Convert every line of the data below into a JSON list of strings, one string per line, and leave out the blank lines.

======== Records shown

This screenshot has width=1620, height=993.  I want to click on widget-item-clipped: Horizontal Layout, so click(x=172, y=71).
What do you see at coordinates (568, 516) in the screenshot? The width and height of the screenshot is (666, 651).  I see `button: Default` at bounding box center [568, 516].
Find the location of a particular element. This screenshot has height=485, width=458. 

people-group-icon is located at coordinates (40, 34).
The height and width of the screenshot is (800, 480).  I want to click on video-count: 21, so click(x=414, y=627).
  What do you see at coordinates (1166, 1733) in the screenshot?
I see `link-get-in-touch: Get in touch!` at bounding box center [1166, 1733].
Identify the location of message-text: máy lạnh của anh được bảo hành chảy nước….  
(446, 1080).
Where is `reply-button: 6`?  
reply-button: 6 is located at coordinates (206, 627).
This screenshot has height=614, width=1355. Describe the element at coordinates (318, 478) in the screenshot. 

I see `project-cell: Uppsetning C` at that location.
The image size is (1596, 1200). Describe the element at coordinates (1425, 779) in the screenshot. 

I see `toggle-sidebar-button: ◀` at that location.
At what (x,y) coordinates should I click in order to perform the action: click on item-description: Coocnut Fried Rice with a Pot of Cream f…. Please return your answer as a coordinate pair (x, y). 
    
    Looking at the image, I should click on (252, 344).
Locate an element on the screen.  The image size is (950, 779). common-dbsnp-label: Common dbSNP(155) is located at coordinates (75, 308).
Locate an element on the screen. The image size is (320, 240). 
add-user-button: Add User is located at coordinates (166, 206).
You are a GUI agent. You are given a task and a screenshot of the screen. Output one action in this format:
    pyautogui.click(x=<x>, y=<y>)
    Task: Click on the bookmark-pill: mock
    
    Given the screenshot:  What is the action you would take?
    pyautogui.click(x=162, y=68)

================

- Reply to the task:
[
  "This screenshot has width=1620, height=993.  I want to click on widget-item-clipped: Horizontal Layout, so click(x=172, y=71).",
  "What do you see at coordinates (568, 516) in the screenshot? The width and height of the screenshot is (666, 651).  I see `button: Default` at bounding box center [568, 516].",
  "Find the location of a particular element. This screenshot has height=485, width=458. ",
  "people-group-icon is located at coordinates (40, 34).",
  "The height and width of the screenshot is (800, 480).  I want to click on video-count: 21, so click(x=414, y=627).",
  "  What do you see at coordinates (1166, 1733) in the screenshot?",
  "I see `link-get-in-touch: Get in touch!` at bounding box center [1166, 1733].",
  "Identify the location of message-text: máy lạnh của anh được bảo hành chảy nước….  ",
  "(446, 1080).",
  "Where is `reply-button: 6`?  ",
  "reply-button: 6 is located at coordinates (206, 627).",
  "This screenshot has height=614, width=1355. Describe the element at coordinates (318, 478) in the screenshot. ",
  "I see `project-cell: Uppsetning C` at that location.",
  "The image size is (1596, 1200). Describe the element at coordinates (1425, 779) in the screenshot. ",
  "I see `toggle-sidebar-button: ◀` at that location.",
  "At what (x,y) coordinates should I click in order to perform the action: click on item-description: Coocnut Fried Rice with a Pot of Cream f…. Please return your answer as a coordinate pair (x, y). ",
  "    Looking at the image, I should click on (252, 344).",
  "Locate an element on the screen.  The image size is (950, 779). common-dbsnp-label: Common dbSNP(155) is located at coordinates (75, 308).",
  "Locate an element on the screen. The image size is (320, 240). ",
  "add-user-button: Add User is located at coordinates (166, 206).",
  "You are a GUI agent. You are given a task and a screenshot of the screen. Output one action in this format:",
  "    pyautogui.click(x=<x>, y=<y>)",
  "    Task: Click on the bookmark-pill: mock",
  "    Given the screenshot:  What is the action you would take?",
  "    pyautogui.click(x=162, y=68)"
]